Book now and post cute selfies of you exploring Europe later
Essential info for travelling on night trains
Do I need a reservation?
Reservations for night trains are compulsory, as they guarantee you a seat or bed on the train. But, good news: all night trains featured in this post offer a discount to Global Pass holders. You can make reservations online, by phone or at the train station (depending on the train).
Remember that you'll pay a higher reservation fee for the more luxurious options onboard. Check out the reservation fees for night trains.
How many travel days do I need to use?
When travelling by night train, you only have to use one travel day (the day of departure). The departure date will automatically be visible on the mobile Pass once you add the journey to My Trip (you must write it manually on the paper Pass).
Keep in mind that if you want to keep travelling and take another train after the night train has arrived, you'll have to use a new travel day.
You need a Global Pass to book cross-border night trains, and the entire trip must take place within the validity period of your Pass. Book your reservation at least two months in advance to avoid disappointment.
Types of accommodation on night trains
Reclining seats (available on some night trains):
We can't pretend this is the most comfortable option on night trains, but you'll save loads of money, meet new friends and have freedom to walk around the compartment.

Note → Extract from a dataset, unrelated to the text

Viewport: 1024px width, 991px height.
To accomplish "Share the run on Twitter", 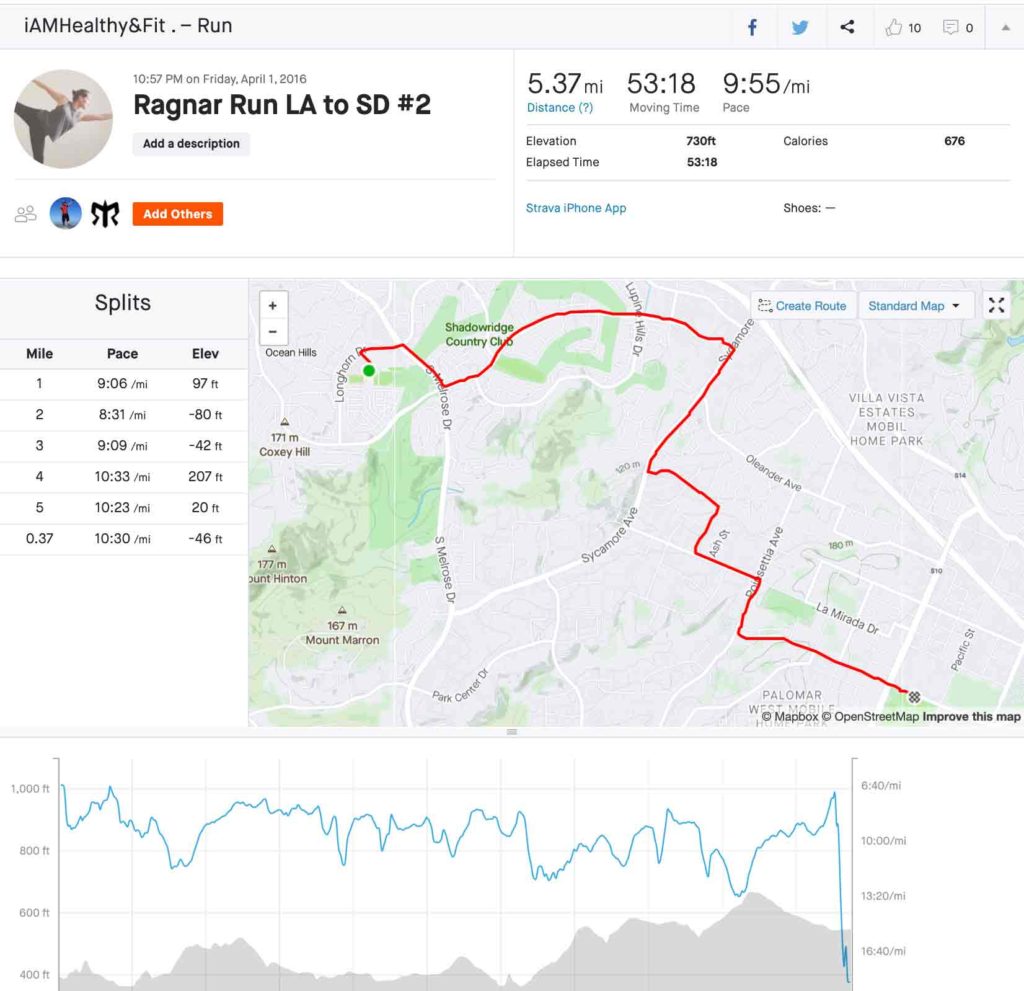I will click(800, 28).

Although the seat reclines, you will be sleeping in an upright position with a bunch of strangers (it's still more comfortable than air travel).
Think of a couchette as a hostel on wheels! Best shared with friends, new Interrailing buddies or family, you'll find yourself in a 6-berth compartment or a 4-berth compartment - it's worth paying more for this option. Couchettes transform from a seating area in the early evening to bunk beds at night. You'll get a sheet, blanket, pillow, and usually a tea/coffee and croissant for breakfast.
You naturally have to pay a higher reservation fee for the more luxurious options; however, sleeping compartments are the most comfortable way to travel. Depending on availability, you can book a 1, 2, or 3-bed compartment for your hotel on wheels. You can request a standard sleeper with a washbasin (you'll find the toilet and shower down the corridor) or a deluxe sleeper with an ensuite shower and toilet inside your cabin. Note that the beds (or berths) are sold separately - you need to book all the beds to have a private compartment. You'll get a sheet, blanket, duvet and pillow, and breakfast is included in the fare.
Strange but true:
Night trains are as varied and charming as the countries in Europe, so the comfort and quality of the accommodation can vary (even between carriages on the same train).